Our constitution doesn’t provide for any specific right to clean, wholesome and pollution-free environment. The lacuna has however been set off by judicial activism as a consequence of which a few of the fundamental rights have been articulated for environment protection.
Article 14
It states that “the state shall not deny to any person equality before the law or the equal protection of the laws within the territory of India.” The right to equality may also be infringed by government decisions that have an impact on the environment.
Cases where Article 14 has played vital role in protection of environment:
Sushila Saw Mill v. State of Orissa[1], A State Law prohibiting the operation of a sawmill in the Keonjhar district in Orissa was upheld by the supreme court as it would impede the preservation of forest wealth. The court considered it to be a reasonable class legislation to protect illicit chopping of forest trees.
The supreme court rejected the argument that a restriction on construction activities on a lake violated Article 14 because such a restriction was not extended to other lake also. The court observed in MC Mehta vs Union of India[2] that each ecosystem is unique in itself and such restriction is therefore valid.
So also, it was held that there was no violation of article 14 when the supreme court ordered the closure of mining operations in some areas do in certain other areas search operations what to be phased out over a period of time, Rural Litigation and Entitlement Kendra Dehradun v. State of Uttar Pradesh[3].

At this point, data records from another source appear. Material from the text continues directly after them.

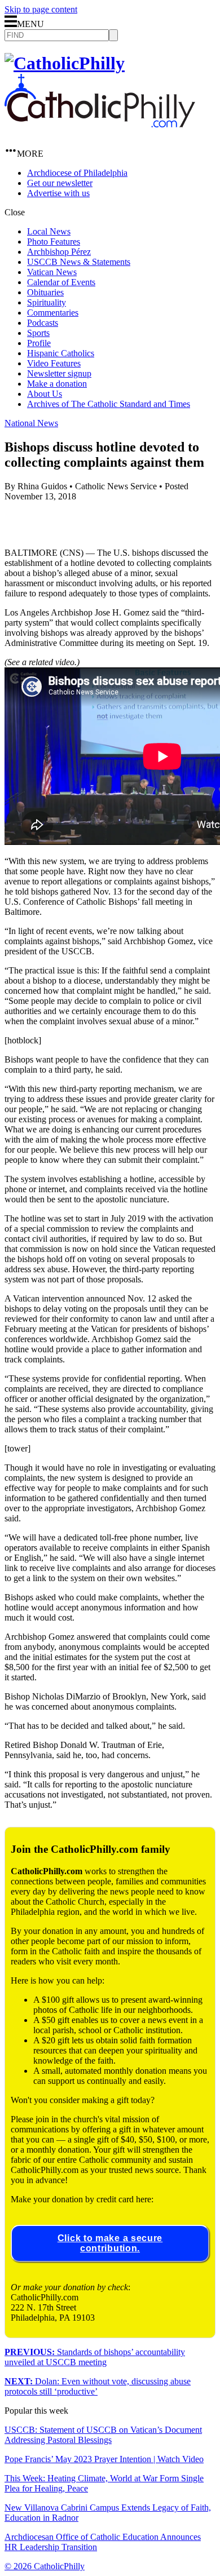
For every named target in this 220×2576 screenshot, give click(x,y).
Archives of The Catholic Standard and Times (108, 404)
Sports (38, 333)
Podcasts (42, 322)
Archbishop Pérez (59, 251)
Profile (39, 343)
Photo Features (53, 241)
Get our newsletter (60, 183)
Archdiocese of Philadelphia (77, 173)
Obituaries (45, 292)
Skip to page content (41, 9)
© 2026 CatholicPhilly (45, 2566)
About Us (44, 394)
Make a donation (57, 383)
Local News (49, 231)
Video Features (54, 363)
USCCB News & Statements (78, 262)
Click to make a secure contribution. (110, 2243)
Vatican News (52, 272)
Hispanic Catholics (60, 353)
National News (31, 423)
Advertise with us (58, 193)
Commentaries (52, 312)
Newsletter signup (59, 373)
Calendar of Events (61, 282)
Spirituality (46, 302)
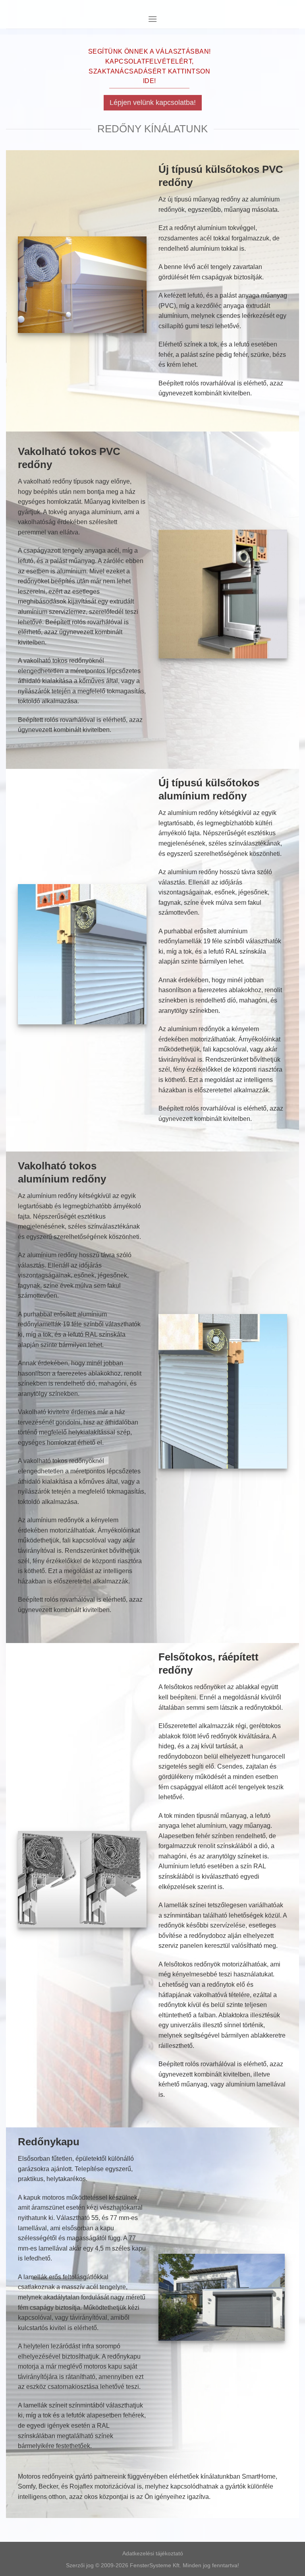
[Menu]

In Bangalore Medical Trust V. B.S Muddappa[4], an improvement scheme was prepared by the City Improvement Board of Bangalore for the purpose of extending the city. A low-level park was to be developed for which an area was kept under this scheme. But under the direction of the chief minister the area kept for the low-level park was to be converted into the civic amenity site where the hospital was to be constructed. As soon as the construction began, the residents moved to the high court. The petition moved in by the residents was allowed by the high court. But in appeal to the supreme court, the appellant contended that the power to allot sites is completely a discretionary one and the developing authority has the right to allow the site for making hospital rather than a park. And thus, the diverted use of the land was justified in the eyes of the appellant.
By explaining the importance of open spaces and parks in the development of urban areas, the supreme court rejected the appeal. The Hon’ble court further stated that the open spaces, recreation, playing grounds and protection of ecology are the matters of vital importance in the interest of public and crucial for the development. Keeping open spaces for the interest of the public is justified cannot be sold or given on lease to any private person solely for the sake of monetary gains.[5]
[1] Sushila Saw Mill v. State of Orissa, AIR 1995 SC 2484.
[2] M.C. Mehta v. Union of India, 1997 3 SCC 715.
[3] Rural Litigation and Entitlement Kendra, Dehradun v. State of U.P. AIR 1985 SC 652.
[4] Bangalore Medical Trust V. B.S Muddappa 1991 AIR 1902, 1991 SCR (3) 102.
[5] Pooja Kapur, Constitutional Provisions for Environment Protection in India, Ipleaders, June 28,2019.